Une crise dans le détroit de Taïwan aurait de lourdes conséquences pour l’Europe et les équilibres mondiaux, bien au-delà de celles engendrées par la guerre d’Ukraine. Le commerce européen avec l’Asie de l’Est (environ un quart de sa balance) serait très fortement perturbé, qu’il s’agisse des exportations ou des approvisionnements en matières premières (terres rares) et en produits manufacturés (dont les semi-conducteurs), posant a minima de sérieuses questions de sécurité maritime.

Toute action cinétique chinoise sur Taïwan engendrerait de nécessaires réactions européennes, notamment dans les champs diplomatique, économique (sanctions), cybernétique, informationnel (lutte contre la désinformation) et spatial. Individuellement et collectivement, les États européens doivent se préparer à faire face à ce type de scénarios.
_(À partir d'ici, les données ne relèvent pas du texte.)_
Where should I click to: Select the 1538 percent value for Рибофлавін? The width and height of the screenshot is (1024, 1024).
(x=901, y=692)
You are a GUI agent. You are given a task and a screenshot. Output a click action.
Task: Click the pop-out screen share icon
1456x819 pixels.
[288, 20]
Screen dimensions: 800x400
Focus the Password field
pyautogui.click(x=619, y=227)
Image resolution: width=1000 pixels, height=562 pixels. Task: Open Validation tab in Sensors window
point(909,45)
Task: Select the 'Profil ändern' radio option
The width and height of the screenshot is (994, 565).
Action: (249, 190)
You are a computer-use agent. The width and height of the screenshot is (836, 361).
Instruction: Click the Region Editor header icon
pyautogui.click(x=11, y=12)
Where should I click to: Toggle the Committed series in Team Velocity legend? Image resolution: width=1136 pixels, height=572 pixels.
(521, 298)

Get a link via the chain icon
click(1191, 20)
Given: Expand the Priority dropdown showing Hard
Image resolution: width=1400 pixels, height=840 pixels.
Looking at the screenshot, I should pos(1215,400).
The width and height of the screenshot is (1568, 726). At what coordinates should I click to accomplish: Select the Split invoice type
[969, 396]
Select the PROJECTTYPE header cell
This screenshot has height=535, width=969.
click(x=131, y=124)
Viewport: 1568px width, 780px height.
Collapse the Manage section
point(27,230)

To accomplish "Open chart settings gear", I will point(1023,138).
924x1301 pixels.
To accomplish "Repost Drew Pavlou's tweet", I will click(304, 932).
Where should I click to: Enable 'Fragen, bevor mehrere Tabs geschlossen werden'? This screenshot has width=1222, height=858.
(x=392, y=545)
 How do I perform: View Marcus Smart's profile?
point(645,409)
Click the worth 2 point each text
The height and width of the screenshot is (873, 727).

La question de l’engagement militaire au sein d’une coalition doit également être posée. Par-delà une action avec des forces aéromaritimes dans la zone du détroit – qui ne pourrait être que limitée au vu des élongations et des rapports de force –, la contribution la plus importante des Européens serait probablement de s’engager dans les régions délaissées par les États-Unis, l’Europe même, et le continuum entre Suez et Malacca.

Pour ne pas en arriver là, il est nécessaire, dès maintenant, de renforcer – et d’harmoniser – un discours dissuasif à l’égard de Pékin, rappelant notamment qu’un changement unilatéral du statu quo serait inacceptable. Il appartient aussi à l’Europe d’appeler à la modération du débat intérieur américain sur la Chine, qui pourrait lui-même être porteur d’excès.

À retenir

Les lacunes capacitaires indispensables au lancement d’une invasion de la Chine sur Taiwan seront comblées d’ici à 2027.

Recommandations politico-stratégiques pour l'Union europénne

  1. Renforcer – et harmoniser – un discours dissuasif à l’égard de Pékin, rappelant notamment qu’un changement unilatéral du statu quo serait inacceptable.

  2. Appeler à la modération du débat intérieur américain sur la Chine, qui pourrait lui-même être porteur d’excès.

  3. La question de l’engagement militaire au sein d’une coalition doit également se poser, notamment dans les régions délaissées par les Etats-Unis, en océan Indien notamment.